Originally Posted by jsbass

I doubt this is real. If it were, it would have been published on a more mainstream news source. If I'm not mistaken, identity theft and internet crimes are covered quite a bit on the news, are they not?

Sears is probably owned by a company that owns the mainstream media. It's not in the media's best interest to report things that concern normal people. Like all the bad things their owners do (which includes the government).

[jsbass]

Well if it is I don't got it cause I never signed up for it, funny that it asks you to download it and people do.

[Pilgrim]

Quote:

Originally Posted by Snarf

Sears is probably owned by a company that owns the mainstream media. It's not in the media's best interest to report things that concern normal people. Like all the bad things their owners do (which includes the government).

Man, that is one of the most paranoid statements I've heard in months. You must have been listening to people who are convinced the black helicopters are hovering just over the horizon!
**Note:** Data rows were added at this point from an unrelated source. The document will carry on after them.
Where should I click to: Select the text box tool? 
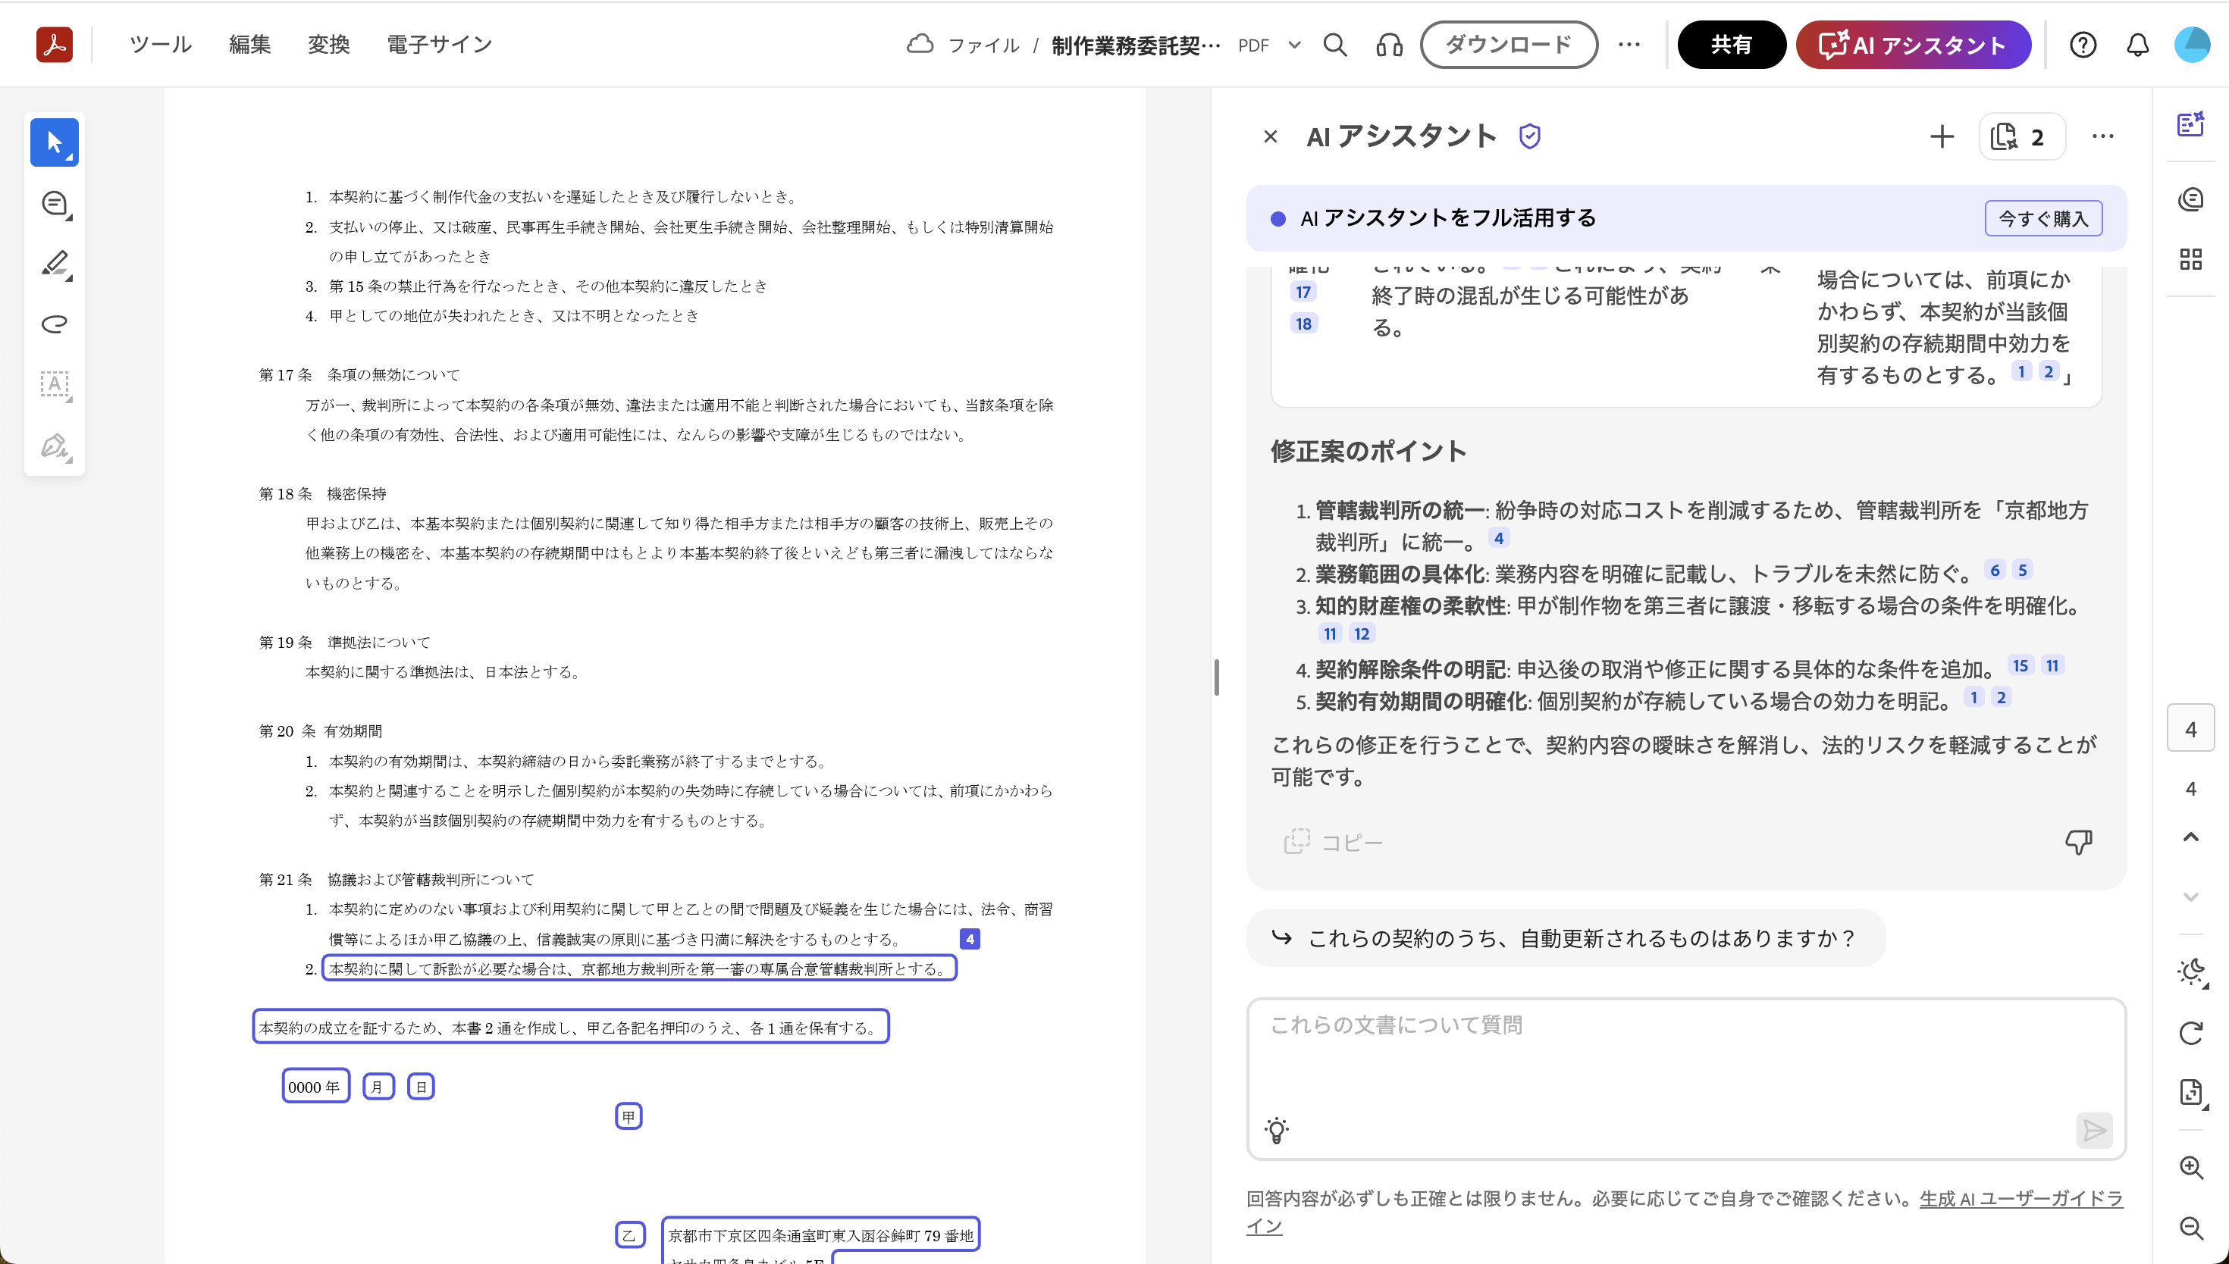tap(54, 384)
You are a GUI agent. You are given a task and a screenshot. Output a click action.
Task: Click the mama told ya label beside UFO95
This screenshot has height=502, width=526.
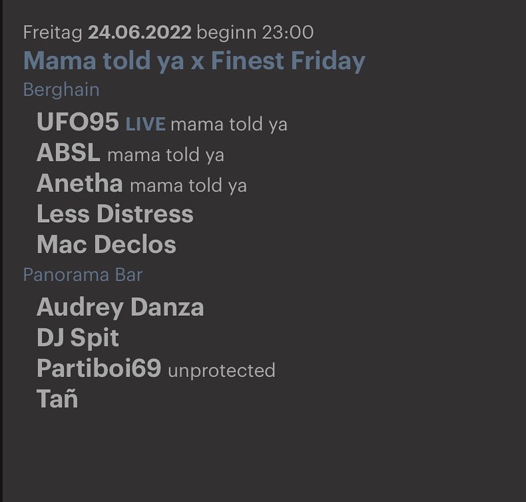click(x=229, y=124)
I agree that our government has done some very strange and even reprehensible things (especially with domestic surveillance over the last 6 years), but that comment is unjustified and indefensible.

This is blatantly untrue: "It's not in the media's best interest to report things that concern normal people."

I've worked in radio and TV. It is PRECISELY the goal of media to report on things that "normal" people can relate to and understand. Otherwise they wouldn't be in business long.

[invisiman]

Sears, upon quick and painless research, does not appear to be affiliated with any media conglomerate. This is the internet, there's no excuse to throw around accusations like that when the pertinent information is merely seconds away.